→ **Exercise**:
Extend the scene text removal introduction below, picking up right after its final sentence.

Scene text images contain quite a lot of sensitive and private information, such as names, addresses, and cellphone numbers. With the increasing development of scene text detection and recognition technology, there is a high risk that the information collected automatically is used for illegal purposes. Therefore, a scene text removal task is proposed to solve this problem. Scene Text Removal aims at erasing text regions and filling the regions with perceptually plausible background information in natural images. It is also useful for privacy protection, image text editing [31], video text editing [25], and scene text retrieval [29].

Table 1: Train the pioneer method scene text eraser [21] on cropped image and full image.

Method	PSNR	MSSIM	MSE	AGE	pEPs	pCEPs
croped image	20.60	84.11	0.0233	14.4795	0.1304	0.0868
full image	30.43	94.02	0.0018	5.2371	0.0301	0.0231

Scene text removal is a challenging task because it inherits the difficulty of both scene text detection and image inpainting tasks. With the development of deep learning, CNN-based [21, 20, 30] and GAN-Based methods [33, 17, 26] have achieved significant improvements. However, both scene text detection and image inpainting need global information, this problem seems to be ignored. As shown in table 1, we can get significant improvements by changing the cropped image to a full image, which also can demonstrate the importance of large perceptive fields and global information. Previous methods propose to predict the text stroke [17, 30] or combine the text region mask [27, 26] as input to focus scene text removal only on these stroke regions to avoid the issue. In addition, many existing algorithms make few attempts to eliminate redundant feature information resulting in usually not better structure restoration and detail preservation while their receptive fields are limited and often cause inexhaustive erasure and unveracious inpainting due to lack of global information. Therefore, it is necessary to make full use of the text region features and the background features to explore the scale-space feature correlation from a global and local perspective.

To address these issues, we propose a novel one-stage Multi-Scale Large Kernel Attention scene text removal network (MSLKANet) that combines multi-scale feature extraction[23], large kernel attention [10], large kernel Decomposition, and spatial pyramid pooling [4, 11]. Specifically, we propose a Multi-Scale Large Kernel Attention (MSLKA) block that combines multi-scale mechanism and large kernel attention to build various long-range correlations with relatively few computations. Moreover, to get larger receptive fields, we proposed a Large Kernel Spatial Pyramid Pooling(LKSPP) block, which was implemented by replacing the atrous convolution with decomposed large kernel convolution. More importantly, our proposed blocks are general in the sense that they could be easily applied to any network.

→ **Available data**:
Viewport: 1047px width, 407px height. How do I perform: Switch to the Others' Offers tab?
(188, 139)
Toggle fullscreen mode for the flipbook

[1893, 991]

→ **Exercise result**:
We conducted extensive experiments on two benchmark datasets: SCUT-EnsText [17] and SCUT-syn [33]. Both the qualitative and quantitative results demonstrate that MSLKANet can outperform previous state-of-the-art STR methods. The proposed MSLKA and LKSPP blocks can be used for other STR models for performance enhancement.

We summarize the contributions of this work as follows:

•

We propose multi-scale large kernel attention (MSLKA) to obtain long-range dependencies between the text regions and the backgrounds at various granularity levels, therefore significantly improving the model representation capability.
•

We integrate the large kernel decomposition mechanism and atrous spatial pyramid pooling to build a large kernel spatial pyramid pooling (LKSPP), which can perceive more valid pixels in the spatial dimension while maintaining large receptive fields and low cost of computation.
•

Extensive experiments on both real and synthetic datasets demonstrate the performance of MSLKANet, significantly outperforming existing SOTA methods on quantitative and qualitative results. Ablation studies demonstrate the effectiveness of the proposed MSLKA and LKSPP blocks.

Refer to caption — Figure 1: (a) is the overall architecture of MSLKANet for scene text removal. It is adapted from the classic encoder-decoder-skip-connections architecture. (b) is the basic block used in the baseline. (c) and (d) is the basic block with proposed multi-scale large kernel attention (MSLKA) and large kernel spatial pyramid pooling (LKSPP).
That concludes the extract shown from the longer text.